Full pfSense on Embedded Hardware
I was up on the pfSense firewall site the other day. I was really intrigued by two features it offered. The first was the ability to run Snort directly on the firewall. The other was that it supported several embedded/small footprint platforms.
As an infosec professional, being able to run Snort at home without spinning up another machine seemed to have some obvious benefits. Running on an imbedded platform also drew me in, since my home firewall had been a home license of Astaro running on relatively loud, hot, and large standard PC hardware.
It seemed like pfSense was going to be a really neat system to check out, but there was one problem. The option to run on an embedded platform isn’t compatible with running Snort. Snort generates so much write activity that it will kill an embedded system’s flash card quite quickly, so the Snort package is disabled for the imbedded install.
I was all set for disappointment until I heard Carlos Perez mention on an episode of Pauldotcom Security Weekly that he was running the full non-embedded pfSense on an Alix board (embedded platform) by using a Microdrive (basically a hard drive that plugs in to a Compact Flash interface). With that glimmer of hope, I decided to order up the hardware and give it a shot myself. I’m happy to say that I my home firewall is now running the full non-embedded pfSense distribution on an embedded hardware platform. The better news (for you) is that I’ve decided to write up a little tutorial to help others do the same.
For hardware you will need a system board, a Microdrive, an enclosure and a power supply. I chose an Alix 2D13 for my system board. It has three ethernet interfaces and a miniPCI slot to add wifi. You can get this as a kit with an enclosure (in black, silver, red or blue), CF card (which will go unused in this tutorial) and power supply from Netgate for just under $200. The Netgate enclosure is very nice. I highly recommend them. This covers everything but the Microdrive.
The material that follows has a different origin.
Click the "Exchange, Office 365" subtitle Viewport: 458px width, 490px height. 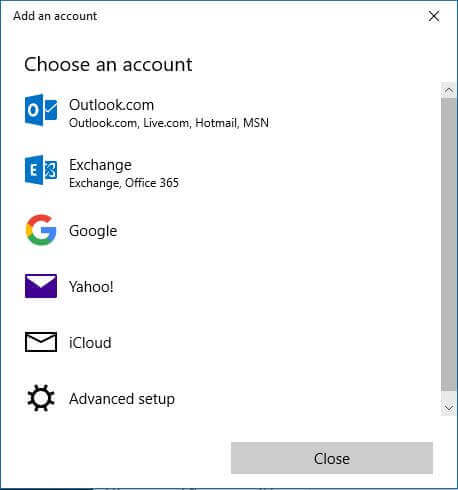pos(124,183)
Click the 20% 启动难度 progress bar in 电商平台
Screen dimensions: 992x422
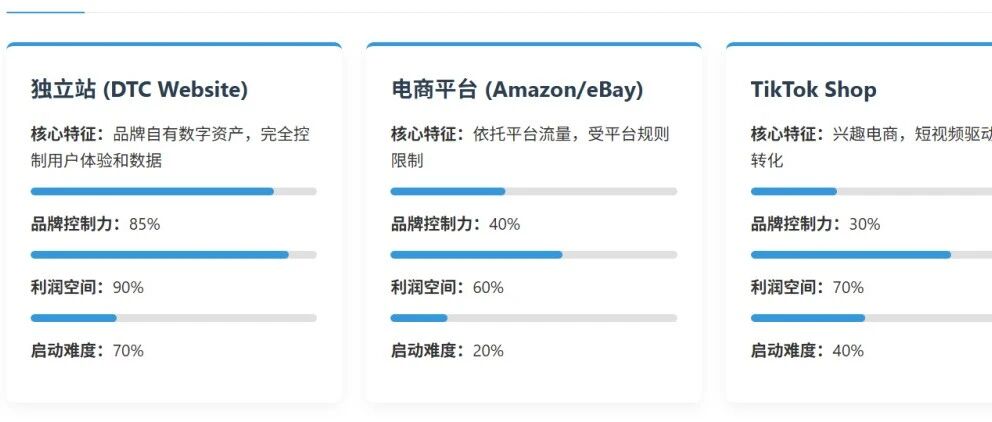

For the Microdrive, you will need a CF-compatible Microdrive and a USB Compact Flash reader. This one is a little tougher. Many people are selling PATA/IDE Microdrives through eBay and other online outlets. The issue with those drives is that they use the physical layout of a CF card. Even though they will physically plug in to a CF slot, the data is being transmitted using PATA/IDE protocol. These drives are used in devices like iPods. Make sure the drive you get is a true CF. I ordered one from Amazon for about $30, but they are starting to get rare. As for the reader, if you don’t have one already, your local big box store probably has a 12-in-1 media reader for $15 that will work.
For software, download and burn the latest version 2.0 .iso of the i386 architecture from pfSense, currently named pfSense-2.0-RC3-i386-2011062101650.iso.gz. Ignore all of the nanobsd and memstick files, those are for embedded systems.
Now for the tricky bit, the installation. Plug your microdrive into your CF reader and make sure you can read it with your regular OS. Then insert the CD you burned, restart your computer and boot off of the pfSense CD. The pfSense CD is a combination live CD and installer. Make your way through the installer and install pfSense to whatever device is assigned to your Microdrive. In my case, it was device da1. I created a 500 Mb swap partition and allocated the rest to data. I wasn’t sure how much swap pfSense might need, so I pretty much guessed.
If you have an issue where pfSense won’t get past the interface assignment stage because you don’t have a separate interfaces for the LAN and WAN, tell it you want to set up VLANs and create two VLAN interfaces.
After completing the install, restart your system and boot back into pfSense off of the CD. This time, instead of choosing to install the system, choose the option to drop into a console. At this point, you will be at a standard *nix shell prompt.
The last step is to correct for the fact that the Alix system will assign a different device name to the Microdrive than your PC does. Create a temporary directory (I did “mkdir /tmp/mount”) and mount the data partition off of your Microdrive (“mount /dev/da1s1a /tmp/mount” for me). I used the /tmp directory because many directories are read-only because of running from the CD. Edit the fstab file from the Microdrive (“vi /tmp/mount/etc/fstab”) and change the device names to match the format of ad0s1a (that’s a zero after the d). Since I had a data and a swap partition that were listed as da1s1a and da1s1b in my fstab, I changed them to ad0s1a and ad0s1b.
Shut down the system, pull the Microdrive, install it into the Alix board, and apply power. If everything goes well, after about 20 seconds you should see the three LEDs on the front panel do their best Cylon imitation. Once that show is over, hook a PC up to the LAN port, assign an address in the 192.168.1.x range, and you should be able to pull up the web interface at 192.168.1.1.